However, the party's efforts to analyze election software in individual precincts in the state will continue, AP reports.
"Petitioners are regular citizens of ordinary means. They cannot afford to post the $1,000,000 bond required by the court," an attorney for the Green Party candidate Jill Stein, who is spearheading a three-state recount campaign, wrote in court papers, spokesman Sam Scarrow told Reuters.
Stein has led efforts to launch official recounts in key swing states won by President-elect Donald Trump, including Michigan and Wisconsin.
The Pennsylvania GOP had opposed the recount, as had Trump himself. In a December 3 statement, the state GOP said "The filing of a discontinuance of the Election Contest by Jill Stein's petitioners tonight is a recognition that their Election Contest was completely without merit, and meant solely for purposes to delay the Electoral College vote in Pennsylvania for President-Elect Trump," a local CBS affiliate reported.

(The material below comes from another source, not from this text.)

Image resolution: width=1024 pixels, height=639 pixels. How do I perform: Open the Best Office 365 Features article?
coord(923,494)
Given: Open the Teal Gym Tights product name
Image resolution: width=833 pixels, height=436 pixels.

"Candidate Jill Stein's allegations created the false allusion that some unidentified foreign government hacked our state's voting systems when absolutely no such proof existed. We believe that she always knew that she had no such proof."
A recount has begun in Wisconsin, initiated by the Green Party, and one may begin in Michigan next week. Lawyers for Democratic presidential candidate Hillary Clinton have joined Stein's efforts, though they say they have found no evidence of vote machine hacking and that Clinton's margin of defeat is larger than any ever overcome by a recount.

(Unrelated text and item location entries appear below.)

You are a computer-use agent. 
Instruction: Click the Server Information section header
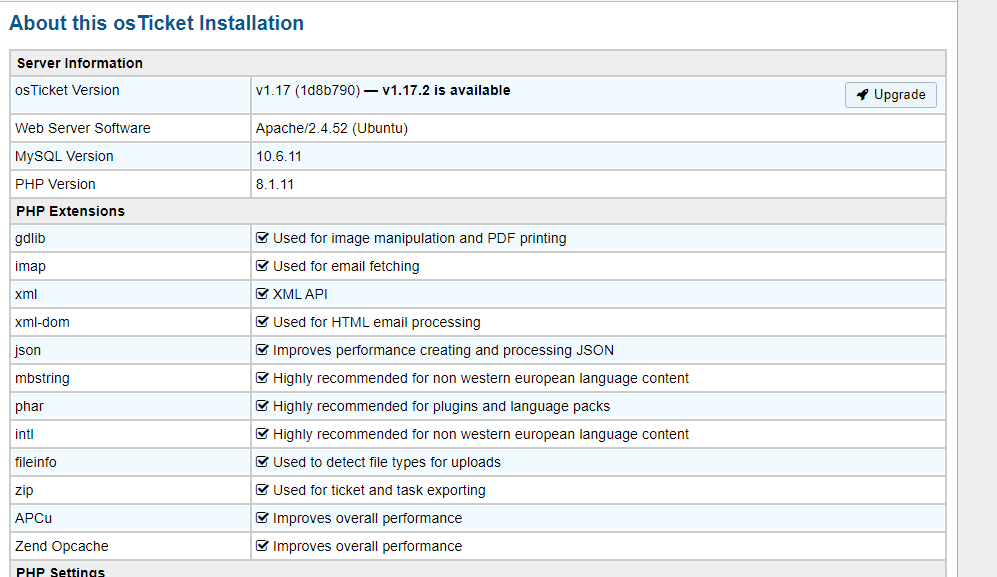tap(80, 63)
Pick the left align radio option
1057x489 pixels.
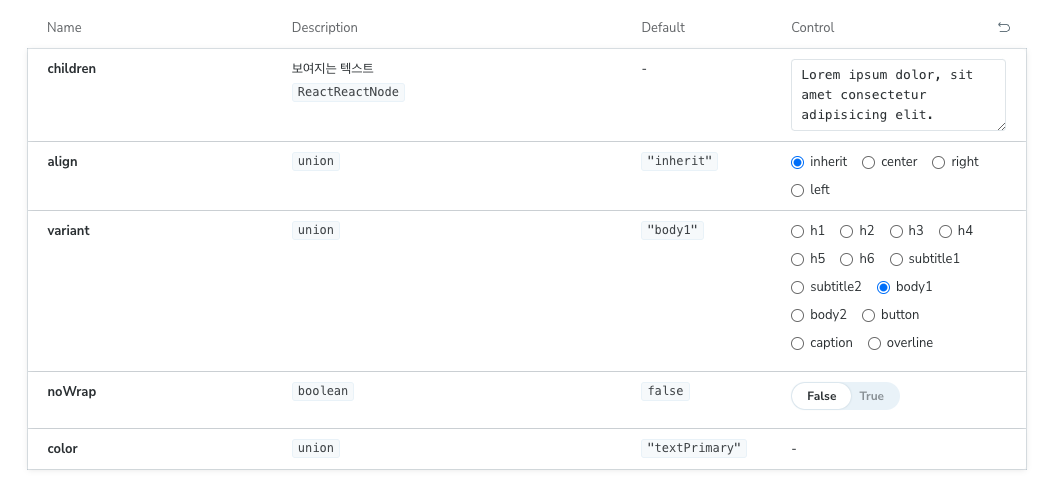click(797, 190)
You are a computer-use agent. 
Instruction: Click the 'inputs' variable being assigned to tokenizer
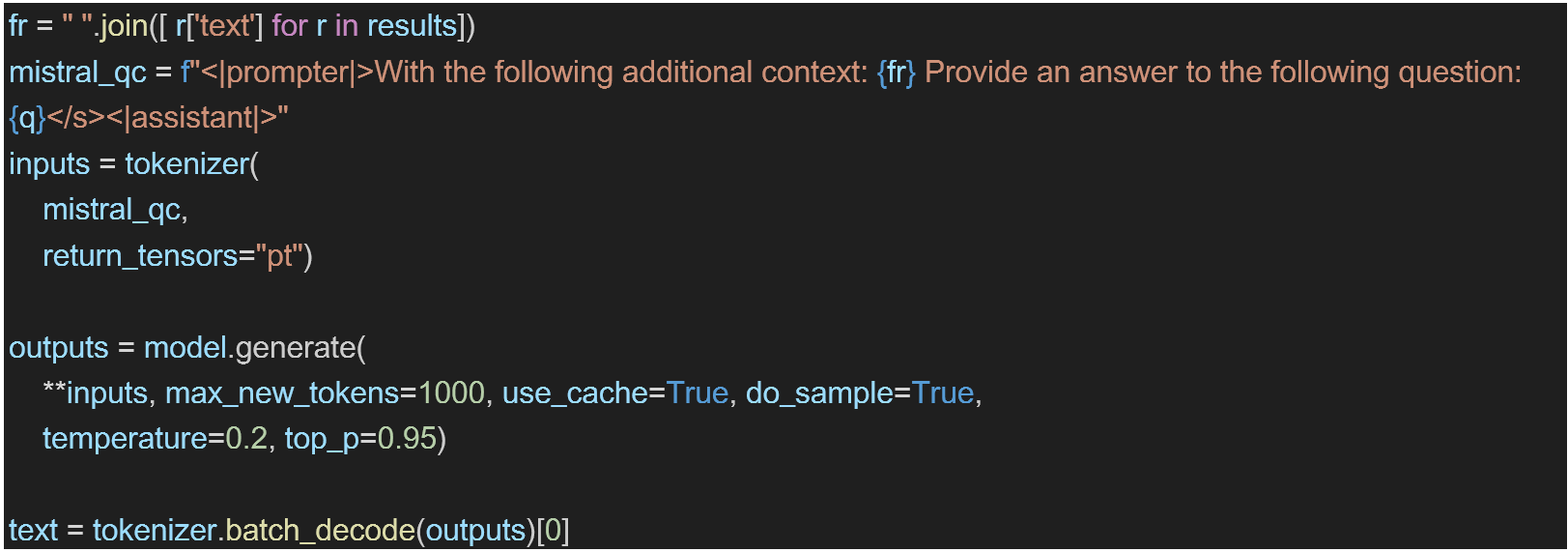(49, 164)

Trump won Pennsylvania's 20 crucial electoral votes by 49,000, less than 1 percent of the 6 million votes cast, state election officials say. Though some final counts have not yet been finished, officials do not expect the final outcome of the election to change, AP reports.
Stein and the Green Party have raised almost $7 million for their recount efforts, but so far have fallen short of their goal of $9.5 million. Trump, who filed a motion to block the recount in Pennsylvania December 1, has called the effort a "scam" to fill Green Party coffers.